Heaven: 2021 Proof Americans and Brits speak a different language

11819212324131

Comments

  • Also, I've heard "ashphalt" here in Michigan, too.
    • Falling headfirst is a header.
    • Head over heels means in love.
    • Tumbling down the stairs is going "ass over teakettle" in my family.
  • Robert ArminRobert Armin Shipmate, Glory
    Nick Tamen wrote: »
    Forthview wrote: »
    Is it true that Americans say 'tid-bit' instead of' 'tit-bit' ?
    I’ve never heard “tit-bit.”

    And I usually see it spelled “tidbit,” with no hyphen.

    Tidbit is completely unknown to me, with or without a hyphen. (At times like this I miss being able to see where people come from.)
  • "Tidbit" is how I say it and spell it. M-W seems to agree.
  • RossweisseRossweisse Hell Host, 8th Day Host, Glory
    It's "tidbit" in The Great Midwest.
  • To fall is base over apex in my family.

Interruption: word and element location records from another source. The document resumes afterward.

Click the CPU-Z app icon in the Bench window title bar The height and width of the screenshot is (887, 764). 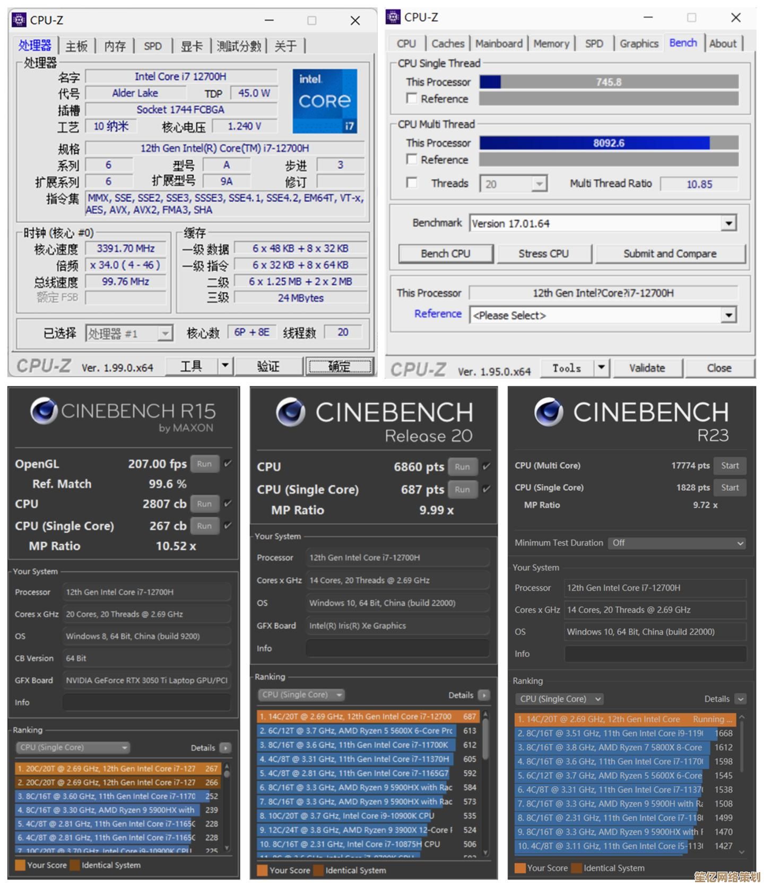pos(393,17)
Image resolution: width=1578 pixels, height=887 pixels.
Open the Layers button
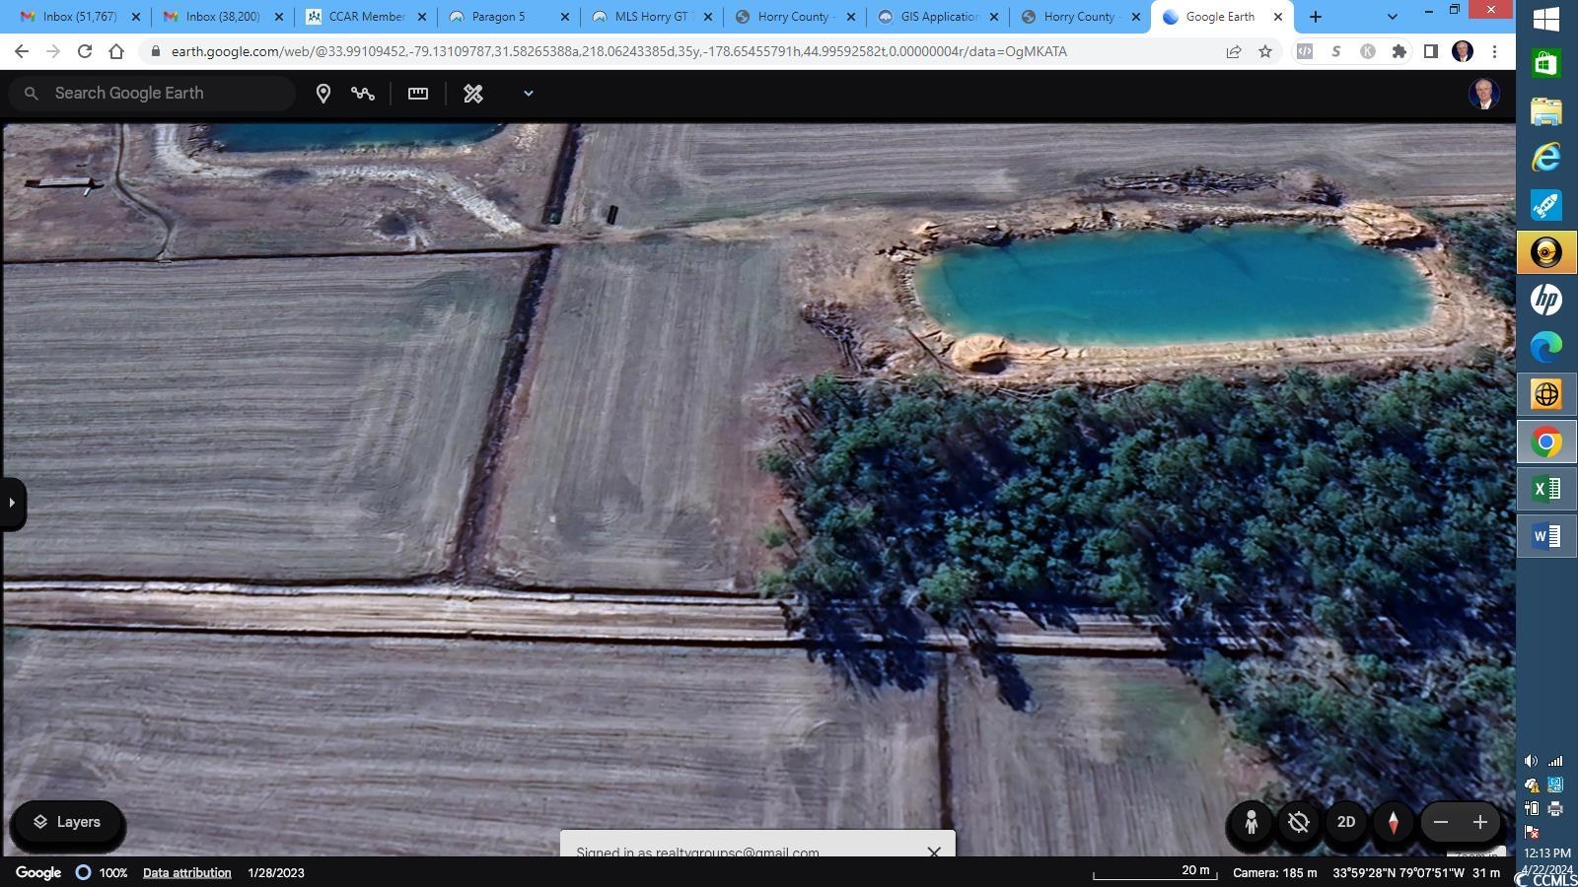[67, 822]
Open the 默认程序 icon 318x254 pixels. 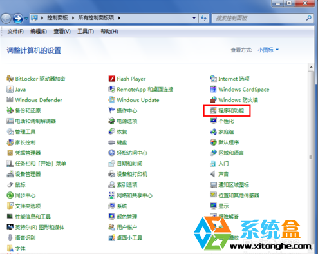pos(213,142)
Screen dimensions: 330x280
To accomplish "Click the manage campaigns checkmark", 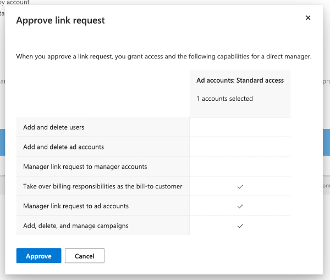I will click(240, 226).
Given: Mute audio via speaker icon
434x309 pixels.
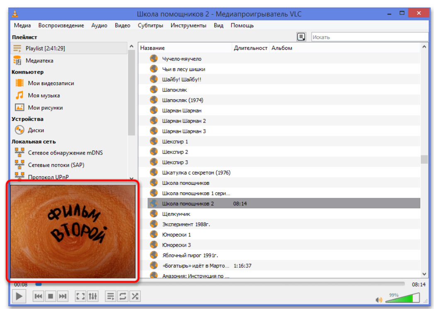Looking at the screenshot, I should point(378,299).

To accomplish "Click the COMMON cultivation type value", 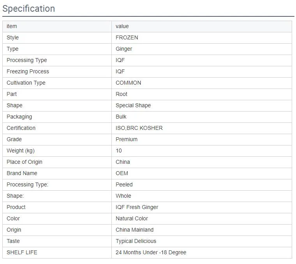I will click(x=129, y=83).
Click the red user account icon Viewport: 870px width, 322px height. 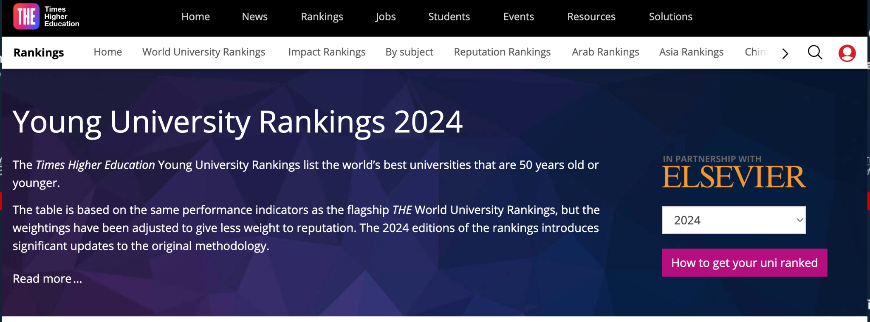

It’s titbit here, when it’s used at all. In my family, we’d usually have a smidge. And, in Queensland, we say bitumen instead of ashfelt (how I pronounce it, if I say it at all). Bitumen is any tarred surface, as opposed to ‘the cement’.
  • A header is what a footballer does to propel the ball with his head. Falling head first is falling head first. Arse over tit is any fall but specifically spectacular ones; head over heels tends to be metaphorical rather than physical in my experience. YMMV of course.
  • KarlLB wrote: »
    A header is what a footballer does to propel the ball with his head. Falling head first is falling head first. Arse over tit is any fall but specifically spectacular ones; head over heels tends to be metaphorical rather than physical in my experience. YMMV of course.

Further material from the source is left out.